[試合後会見]2025.12.28
リヤド熱狂! 井上尚弥が示した王者の現在地
世界スーパーバンタム級4団体統一王者の井上尚弥(32=大橋)が27日、サウジアラビア・リヤドのMohammed Abdo Arena, Riyadhで開催された「THE RING V: NIGHT OF THE SAMURAI」のメインイベントに登場。WBC同級2位、WBO同級8位、WBA同級10位のアラン・ピカソ(25=メキシコ)を迎え、WBCとWBO7度目、WBAとIBF6度目の防衛戦に臨んだ。
勝てば、元世界ヘビー級王者ジョー・ルイス、元世界5階級制覇王者フロイド・メイウェザーを抜き、歴代単独最多となる世界戦27連勝。初の中東決戦という舞台も相まって、世界の注目が集まった一戦だった。
序盤から井上が主導権を掌握した。ジャブで距離を支配し、右フック、左ボディで的確にダメージを与える。33戦無敗のピカソも粘り強く応戦し、被弾しながらも果敢に前へ出たが、井上は決定打を許さない。中盤以降、井上はKOを意識して攻勢を強め、終盤11、12回には激しい打ち合いも展開。会場は大きな熱気に包まれた。
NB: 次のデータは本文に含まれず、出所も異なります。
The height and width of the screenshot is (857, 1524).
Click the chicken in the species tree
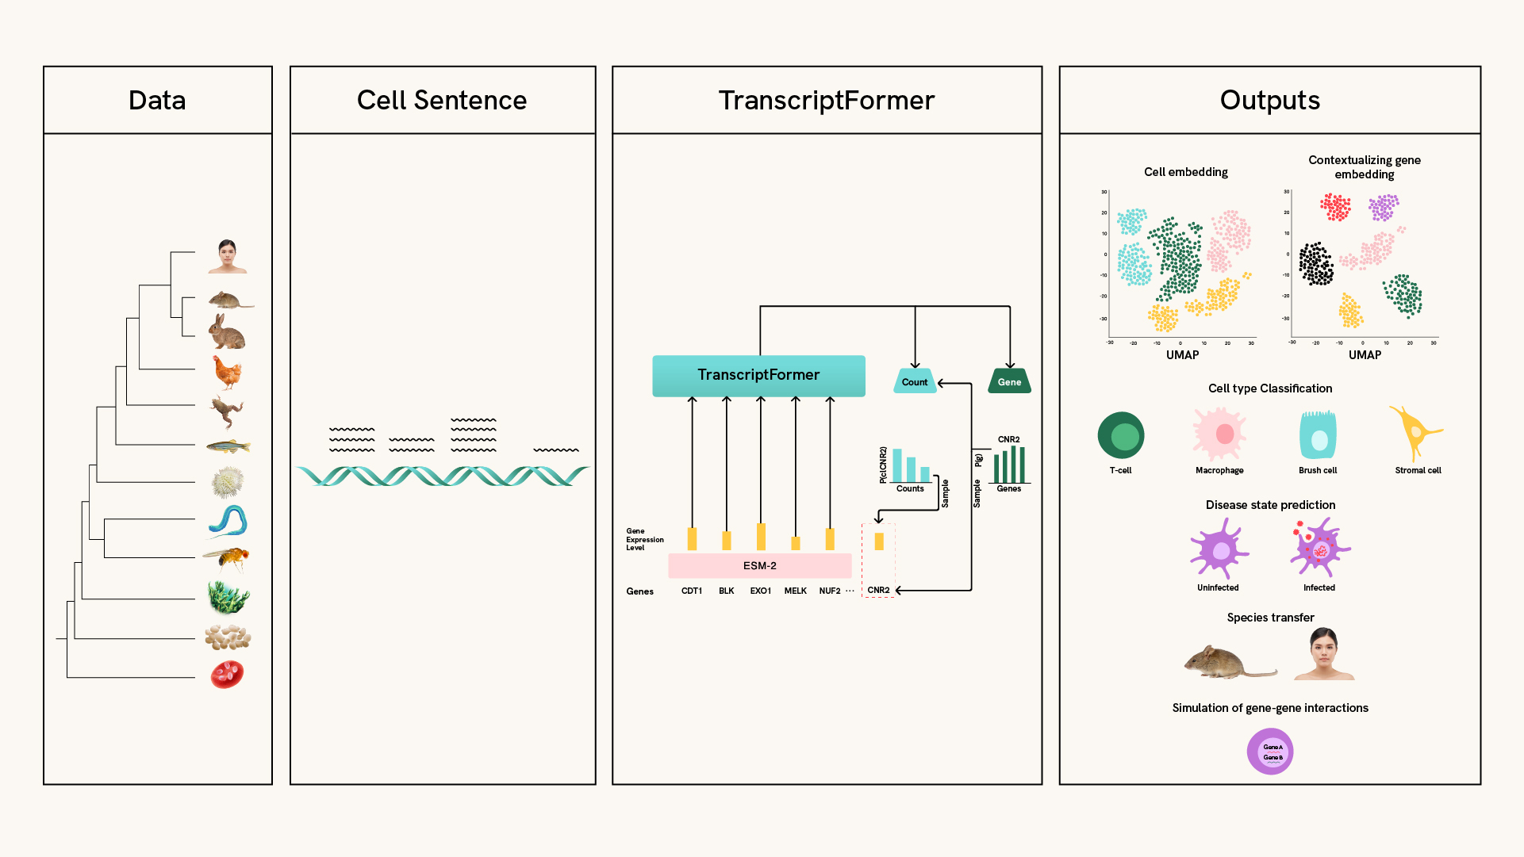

試合後のフラッシュインタビューで井上は「今夜は(パフォーマンスが)良くなかった。良くなかったです」と率直に語り、KO決着に至らなかったことへの悔しさを滲ませた。「(1年に)4試合して満足はしているが、少し疲れたので休みたい」と本音ものぞかせた。
会見場には顔に傷一つなく姿を現し、「期待に応えることができず、正直悔しい。ピカソ選手のディフェンスが本当に上手かった。倒したかった」と完勝にも厳しい自己評価を下した。「ポイントは離れていたが、気持ちと集中力、体が一致していなかった。なぜこうなったのか、しっかり考えたい」と、さらなる進化を誓った。
会場は"和"を基調と太鼓のパフォーマンスや花火が打ち上げれるなど豪華な演出だった。「入場しながら、すごいなと思った。ただ、リングに上がったら相手に集中していた。サウジアラビアに来て、環境が良くてリラックスして臨むことができた」と感謝の気持ちを言葉にした。
注目された来年5月の東京ドーム決戦構想についても言及。中谷潤人(27=M.T)とのスーパーファイトを巡り、前日計量ではフェザー級転向による5階級制覇の可能性にも触れていたが、会見では「自分から呼びかけたので、やる気はある。今日、お互いに勝ったので“やりましょう”と話した。会長にもそう伝えた」と明言。ただし「フェザー級にも上げたいが、それは5月ではない」と含みを持たせた。
今年3月、年間表彰式の壇上で「来年の今頃、東京ドームで盛り上げましょう」と呼びかけて始まった日本人対決構想。リヤドでの圧巻の勝利を経て、その実現が現実味を帯びてきた。モンスターの次なる一手から、ますます目が離せない。